**TO BE DONE:**
Condense the paragraph of the article about Wood that begins "Wood has been in the Valley seven months" into a short list of its main facts.

**DOCUMENT EXTRACT:**
-- Begin --

Wood has been in the Valley seven months. He came with his wife, a loans officer with the Royal Bank of Canada in Courtenay. “I followed my wife,” he says. “We have to move around a lot because of her job, so we don’t know how long we’ll stay in this area.” He says he and his wife often passed through the Valley and marveled at the way it had grown since the time he was here shortly after the war. “Often when we were passing through I’d look at the view of the Valley from the top of Mission Hill and I always told my wife that one day I’d like to live here. Well, she had the opportunity to transfer here and I advised her to take it.”
Wood says in his family you either had to be a clergyman or an artist. As it turns out he was a bit of both. Although he was never an ordained minister he has always had an abiding interest in theology and has given many talks on art and religion.
His views he says, though, are not received with appreciation by some in established religious circles. He cited the time he spoke in a small Baptist church and noticed the pastor and his wife scowling. “I had no intention of causing any trouble,” he says, “and I didn’t think I was, but they sure looked displeased. I looked around, though, and I saw a few people smiling so I thought I couldn’t be that far off, so I kept going. After the service the pastor and his wife just disappeared. I never saw them again, but the organist came up smiling and pumping my hand and said, ‘I’ve waited a long time to hear something like that’.”

-- End --

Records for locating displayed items
-- Begin --

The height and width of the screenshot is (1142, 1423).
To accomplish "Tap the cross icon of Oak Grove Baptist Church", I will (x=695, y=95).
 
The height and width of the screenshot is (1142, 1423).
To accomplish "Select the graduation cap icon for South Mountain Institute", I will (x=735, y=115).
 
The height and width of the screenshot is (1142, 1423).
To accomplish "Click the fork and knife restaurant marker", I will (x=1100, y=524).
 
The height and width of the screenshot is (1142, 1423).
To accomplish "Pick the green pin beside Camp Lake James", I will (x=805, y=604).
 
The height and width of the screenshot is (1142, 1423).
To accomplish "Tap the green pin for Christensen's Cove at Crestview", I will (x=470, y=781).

-- End --

**EXERCISE ANSWER:**
- Wood has lived in the Valley for seven months.
- He moved there with his wife, a loans officer with the Royal Bank of Canada in Courtenay.
- Her job requires them to move often, so they do not know how long they will stay.
- On their trips through the Valley, they marveled at how much it had grown since he was there shortly after the war.
- While looking at the view from the top of Mission Hill, he often told his wife that he would like to live there one day.
- When she had the chance to transfer there, he advised her to take it.